= Neuroendocrine carcinoma of the cervix =

Neuroendocrine carcinoma of the cervix is best defined separately:Neuroendocrine: Of, relating to, or involving the interaction between the nervous system and the hormones of the endocrine glands.Carcinoma: An invasive malignant tumor derived from epithelial tissue that tends to metastasize to other areas of the body.

==Types==
There are two types of neuroendocrine carcinomas of the cervix: small-cell and large-cell.

===Small-cell carcinoma (SCC)===
Small-cell carcinoma (SCC) of the cervix is an exceptional member of the neuroendocrine group of cervical carcinomas that is frequently intermixed with a non-SCC component in the form of an adenocarcinoma (ADC) or squamous carcinoma. SCC is an aggressive tumor that spreads very quickly early on; this leads to a fatal clinical course and minimal chances of survival for the patients. It resembles small-cell cancer of the lungs and accounts for less than 3% of all cervical cancers. Like small-cell cancer in the lungs, the lymph nodes play a major role in spreading the cancer throughout the body. SCC begins in the inner part of the cervix and is very hard to diagnose. Due to the involvement of the lymph nodes, in its late and fatal stages, it can spread beyond the pelvic region to other organs. The prevalence of the lymph nodes involvement and that systemic metastasis is much higher in SCC than in non-SCC, thus more complex treatments are required for SCC. “Because of the distinct natural history of small cell carcinoma of the uterine cervix, and because patients with this condition are considered to have a systemic disease, the treatment strategies for this disease are different from those of other carcinomas” (ajronline.org).
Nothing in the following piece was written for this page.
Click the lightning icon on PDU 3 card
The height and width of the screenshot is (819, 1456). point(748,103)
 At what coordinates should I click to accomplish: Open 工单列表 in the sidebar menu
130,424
According to a report (Yang, et al. 2003), multi-agent chemotherapy and pelvic radiotherapy before surgery (radical hysterectomy) followed by chemotherapy after surgery produce better outcomes for its patients. Unfortunately, Pap smears alone are not adequate for the diagnosis of SCC; patients may be misdiagnosed with non-SCC on the basis of Pap smear results alone. Imaging studies are necessary for proper diagnosis; it has been proposed that MRI is the highest standard for the imaging evaluation of uterine cervical cancer. The major problem with early accurate diagnosis of SCC is the limitation of routine screening, namely the Pap smear.
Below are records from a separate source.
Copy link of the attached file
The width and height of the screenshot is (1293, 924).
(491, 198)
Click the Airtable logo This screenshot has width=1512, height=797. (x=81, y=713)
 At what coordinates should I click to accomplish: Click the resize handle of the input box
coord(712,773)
===Large-cell carcinoma (LCC)===
Large-cell carcinoma (LCC), like small-cell carcinoma (SCC) is very rare and only accounts for about 5% of all cervical cancers. Early-stage LCC are extremely aggressive and difficult to diagnose due to the sub-mucosal location of the tumor and intact overlying mucosa. As with SCC, in LCC early cases are asymptomatic. Later stages present with irregular bleeding, vaginal spotting, discharge, and pelvic pain. The basis for treatment of LCC tumors is derived from therapy used for SCC; when diagnosed, multimodal therapy should be considered just as with SCC.

==Causes==

It has been observed that HPV18 is the most prevalent type in Small cell cervical cancer.
Like other types of cervical cancer it seems to be associated with high-risk (e.g. 16, 18, 31) HPV Infection.

==Diagnosis==
===Classification===
Neuroendocrine carcinoma affects many different parts of the body.

In the cervix, it is a rare, but very aggressive form of cervical cancer. In its early stages, neuroendocrine carcinoma is asymptomatic (not showing or producing indications of a disease or other medical condition). In more advanced stages, symptoms of Neuroendocrine carcinoma of the cervix are: abnormal vaginal bleeding, increased vaginal discharge, and pelvic pain, painful urination, pain during sex, tiredness, leg swelling, and backache. When left untreated, metastasis or even death may occur.

==Prognosis==
Cervical cancers can recur with symptoms of vaginal bleeding and/or discharge, pelvic pain, pain in the back and legs, leg swelling (edema), chronic cough and weight loss. It can recur in the vagina, pelvis, lymph nodes, lung, or liver. “If radiation was not given previously, recurrences that are confined to the pelvis may be treated with external beam radiation with chemotherapy and intracavitary or interstitial radiation therapy. If radiation therapy was already given, the only option is the removal of the vagina, uterus, and the bladder and/or rectum with the creation of an artificial bladder-a pelvic exenteration. The five-year survival rate after a pelvic exenteration is about 50 percent.” (womenscancercenter.com) Chemotherapy is useful in women with recurrent tumors which cannot be removed surgically or in women with metastatic diseases. Chances of survival of chemotherapy, if diagnosed in early stage, is greater than 50%.